正在狂飆突進的仁多伶仃哪裏會想到死神已經距他越來越近,他現在隻覺得自己簡直是天下無敵,宋軍竟然沒人敢來觸碰他的兵鋒,看來這涇原軍還真的是被他殺出了心理陰影。聯想到自己如今在西夏的聲望和地位,再結合此時他在宋朝境內如入無人之境地縱橫馳騁,這種感覺再配以十萬雄兵的緊緊環繞,大丈夫當如是也!
誠然,仁多伶仃這一路上雖然沒有消滅多少宋軍的有生力量,但他殺了很多手無寸鐵的農民和牧民,而且他還搶了好多東西,最重要的是沿途的那些軍寨裡的宋軍見到他就像老鼠見了貓。仁多伶仃就這樣一路殺到了涇原路的第十六堡,走到這兒他終於決定要跟宋軍乾一仗了,他下令圍攻第十六堡。
這一打不要緊,仁多伶仃猛然發現手下的這些大兵竟然是一群廢物,十萬人圍攻一個小寨堡竟然久攻不下,這實在是讓他覺得太丟人太不可思議了。可他又有什麼辦法呢?總不能他親自冒著宋軍的密集箭雨去攻城吧?說來說去這還是因為他手下的這些極度厭戰的大兵們太不給力,這些大多都是被強征入伍的人裏麵有幾個是真心願意為他賣命的?

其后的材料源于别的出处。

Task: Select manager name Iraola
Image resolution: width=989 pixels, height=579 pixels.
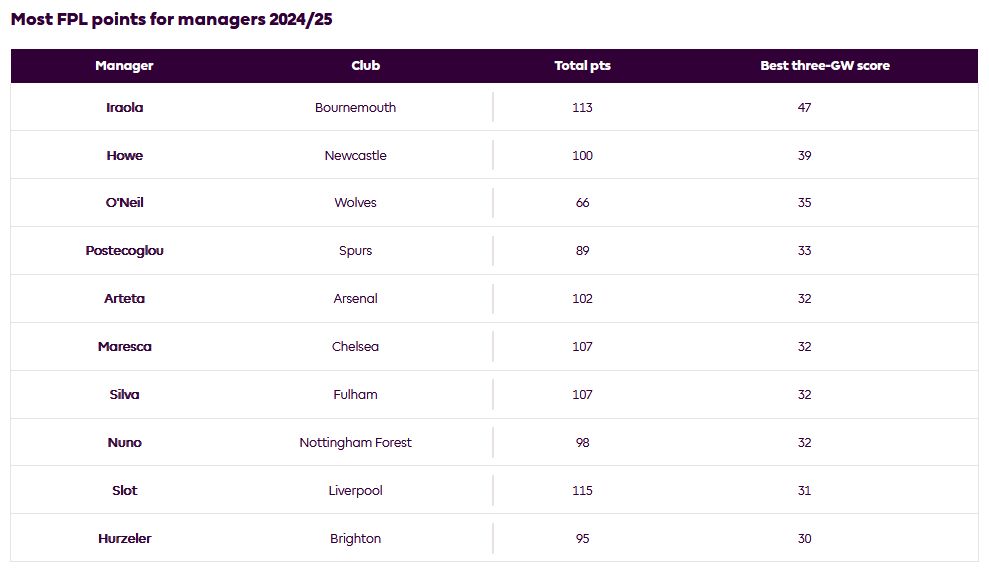Action: click(124, 107)
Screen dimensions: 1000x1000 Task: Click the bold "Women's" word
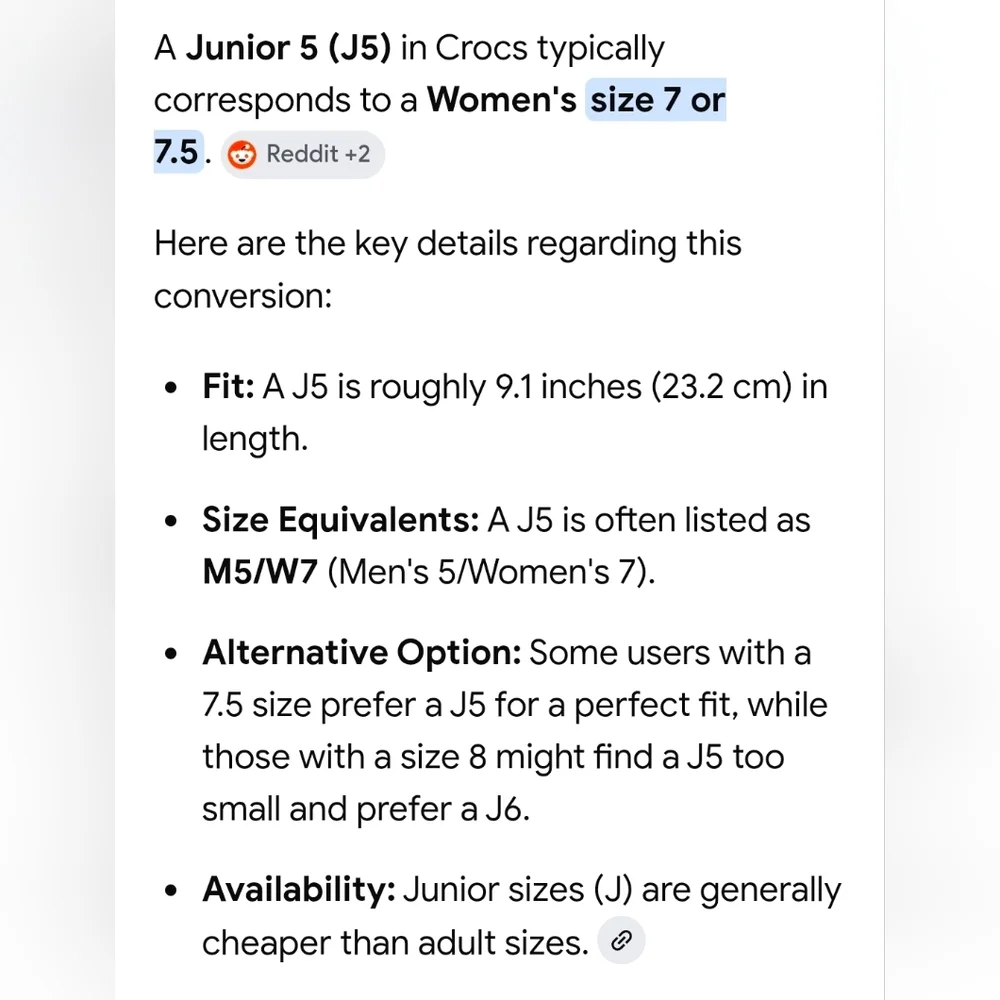click(x=502, y=101)
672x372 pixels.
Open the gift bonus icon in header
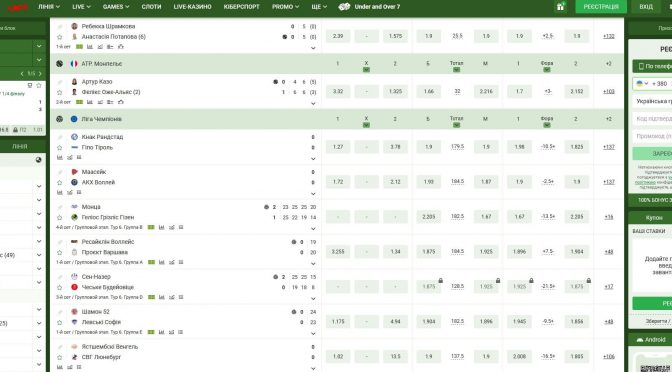[561, 7]
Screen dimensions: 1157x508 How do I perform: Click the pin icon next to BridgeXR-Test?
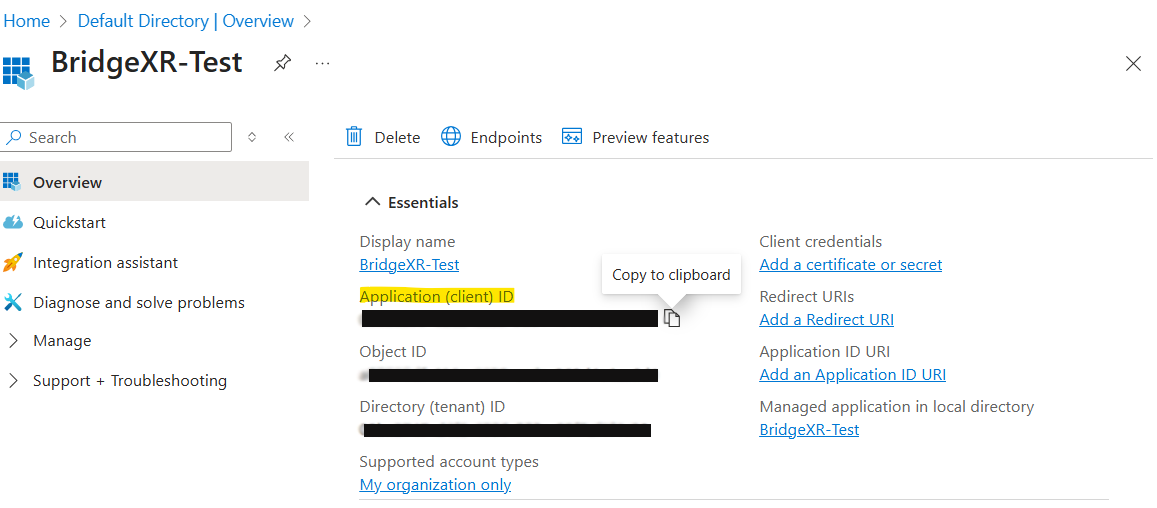point(283,63)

既然攻城不下,仁多伶仃也不想再耽誤時間。他已經風頭出盡可以帶著搶來的戰利品班師回國了,更何況他的那點糧草也不足以維持他繼續在涇原路逗留,如果這時候一直都不見蹤影的涇原軍主力突然殺到,那他可就要吃不了兜著走。仁多伶仃一聲令下,西夏軍隊開始原路回師。

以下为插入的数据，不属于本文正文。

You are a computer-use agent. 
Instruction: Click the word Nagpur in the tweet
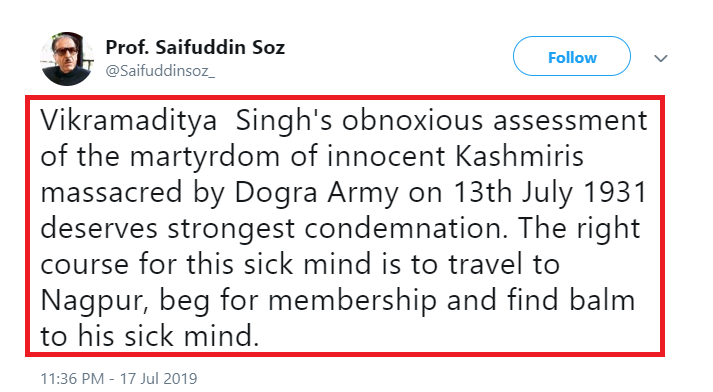(x=95, y=302)
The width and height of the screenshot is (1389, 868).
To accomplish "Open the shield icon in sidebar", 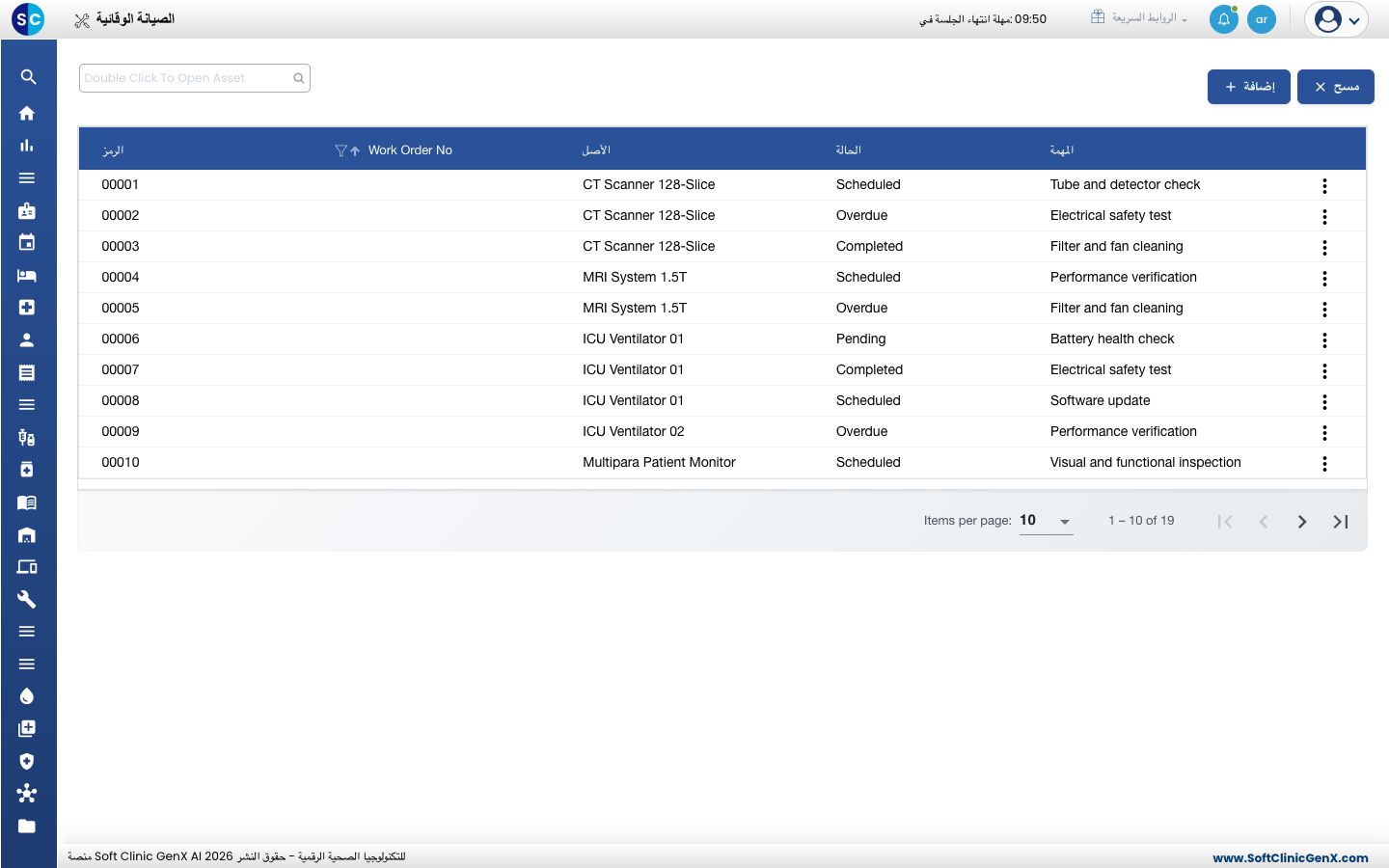I will coord(27,761).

十月六日的拂曉時分,再次率軍經過靖邊寨的仁多伶仃迎來了他人生的終點,早已在此設伏的彭孫和郭振趁著天色未亮的大好時機突然盡發伏兵對西夏軍隊展開了迎頭暴擊。這一整夜都在辛苦趕路的西夏大兵們哪裏會想到他們竟然會在歸途被宋軍截擊,而且在一片烏漆墨黑中他們也不知道宋軍到底有多少人,麵對伏兵四起且一片喊殺聲震天的險惡局麵,這群本就不想打仗的“烏合之眾”頓時隻想到了趕緊逃命。
仁多伶仃這時候也毫無什麼名將風範,麵對突然殺出的宋軍他簡直不敢相信自己的眼睛。他這一路上明明連個宋軍的鬼影子都沒瞧見,這些人是什麼時候繞到他身後的?這位西夏的一代名將由此留下了他在歷史記載裡的最後一句名言——“這些宋軍是從天而降的嗎?”
仁多伶仃的這一聲驚呼過後,彭孫已經親自率領一隊宋軍精騎劈開了由十萬西夏人組成的人肉大盾直接殺到了仁多伶仃的麵前。
彭孫能夠輕易殺入西夏的中軍陣營隻能說明一個事實,那就是負責拱衛中軍的外圍部隊大多都當了落荒而逃的兔子,而西夏的中軍陣營裡可謂是將官林立,但這些人此時比仁多伶仃本人還要驚慌失措,宋軍的這支精銳突擊隊這時候也不管他們麵前的西夏人到底是什麼級別的大官,反正隻管掄圓了手中的大刀盡情地砍殺。
仁多伶仃之前或許不知道葉悖麻和咩訛埋當時是怎麼丟掉老命的,可現在他有機會真實地體會和感受一番他們二人當時所麵臨的處境。身為十萬人的統帥,他哪裏會想到自己竟然要像一個小卒子似的跟殺到眼前的宋軍刺刀見紅,但他不搏命就得死。
很遺憾的是,仁多伶仃沒有西楚霸王那樣的武力值,他的這條老命最終交代在了這一場不見天日的混戰之中,沖他迎麵而來的一刀在一片鮮血飛濺過後就此結果了仁多伶仃這“輝煌燦爛”的一生。他就這樣輕飄飄地死了,或許就連殺死他的宋軍士兵也不知道死在其刀下的這人正是西夏軍界的一哥仁多伶仃。